For LME rapid turnover of work force and purely instrumental orientation in the relations between employer and employees are characteristic. Therefore, firms in LME avoid investing into the professional training of their workers, while this is the case in CME economies, where the public education system, focused on the cultivation of general competences, is supplemented by the professional training run by firms or their associations, and focused on the acquisition of special skills.

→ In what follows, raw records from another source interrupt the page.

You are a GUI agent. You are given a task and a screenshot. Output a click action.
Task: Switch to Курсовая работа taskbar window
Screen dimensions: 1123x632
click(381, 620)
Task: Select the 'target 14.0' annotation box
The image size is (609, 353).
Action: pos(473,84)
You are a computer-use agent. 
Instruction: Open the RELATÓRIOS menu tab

While contemporary U.S. capitalism is the most unambiguous case of LME, one can recognize characteristic features of CME in the institutional organization of German, Japan, and Scandinavian capitalism. While LME provides best institutional environment for radical innovation, countries featuring CME institutions are best performers during the phase when potential for radical innovation in the framework of new technological paradigm becomes exhausted and competitive success becomes conditional on the capabilities of incremental innovation. Unlike the mainstream neoliberal views on the consequences of globalization, varieties of capitalism approach predicts not one-, but two-pole convergence, with some of the really existing national capitalisms moving toward purer LME, and another part having a prospect of moving towards CME.

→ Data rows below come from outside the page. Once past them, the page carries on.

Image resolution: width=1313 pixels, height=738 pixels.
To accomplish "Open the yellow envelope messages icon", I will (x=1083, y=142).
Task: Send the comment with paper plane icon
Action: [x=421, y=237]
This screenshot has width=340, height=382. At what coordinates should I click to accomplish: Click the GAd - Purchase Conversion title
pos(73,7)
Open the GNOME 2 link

For post-communist countries, some researchers maintain that differences between postcommunist capitalism(s) on the one side and rational entrepreneurial capitalism(s) in advanced countries on another are still deeper than similarities between them. Others argue that in the diversity of post-communist capitalism one can detect the same lines of differentiation that were disclosed between the cases of mature or advanced rational entrepreneurial capitalism by P. A. Hall, D. Soskice and other historical institutionalists. This second line of thinking about post-communist capitalism is represented by the work of David Lane, Mark Knell, Martin Srholec, Clemens Buchen, Vlad Mychnenko (6), Magnus Feldmann (4).

First approach is developed most consistently by neoclassical sociology - a group of researchers led by Ivan Szelenyi (3), and also by Bela Greskovits, Dorothee Bohle (2).

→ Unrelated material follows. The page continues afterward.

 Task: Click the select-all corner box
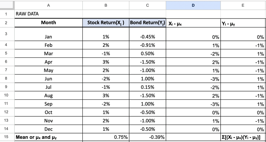[7, 5]
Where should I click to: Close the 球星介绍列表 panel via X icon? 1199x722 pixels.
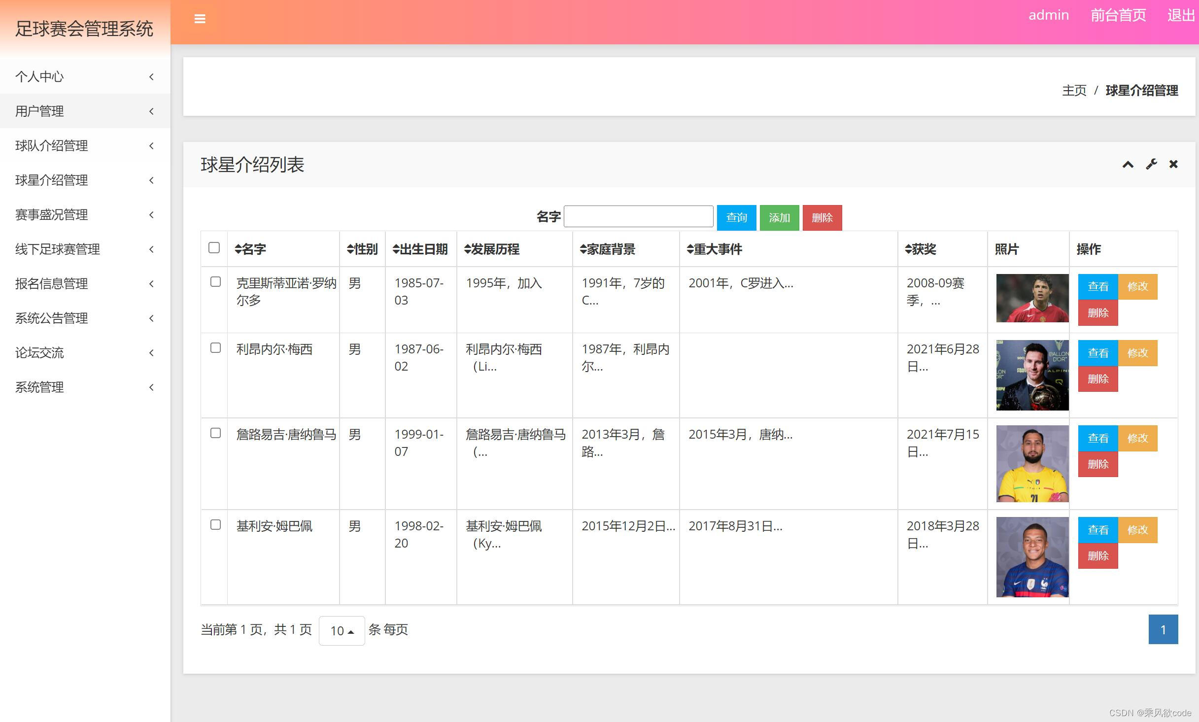(x=1173, y=164)
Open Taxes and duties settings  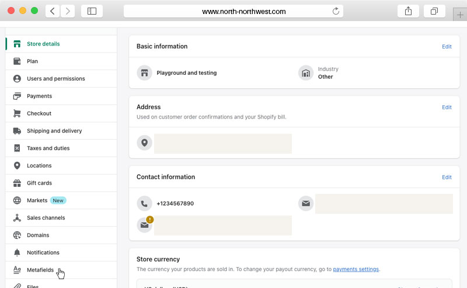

Neoclassical sociologists discern in the diversity of the post-communist capitalism(s) three forms of capitalism. The first one is represented by capitalism from without. This form resembles most closely REC in the old West. However, capitalism from without is different from the old Western REC as much as it is capitalism without capitalists. Because of the very active participation of foreign capital in the privatization, no strong national economic bourgeoisie (class of the capital owners) has emerged in these countries. Instead, cultural bourgeoisie is socially dominant in these countries. It was recruited from the former (in the communist time) technical and humanist intelligentsia. Coming to power after the collapse of communism, intellectuals thwarted national communist nomenclature to privatize public property. Instead, they sold it cheaply to foreign capital and took the positions of its local agents and trustees.

In those countries where nomenclature privatization was not blocked, second form of capitalism has emerged that is described by I. Szelenyi as top-down capitalism, or alternatively (because of the role that client-patron networks play in its social organization) as political patrimonial capitalism. Third way for post-communist capitalism to emerge is to grow from below. It grows out of private sector, functioning along with state sector and gradually overshadowing and outdoing it. In this way, capitalism is emerging in China and Vietnam. Because of the important role that state sector still plays in the economies of these countries, I. Szelenyi alternatively names this third form of post-communist capitalism hybrid capitalism.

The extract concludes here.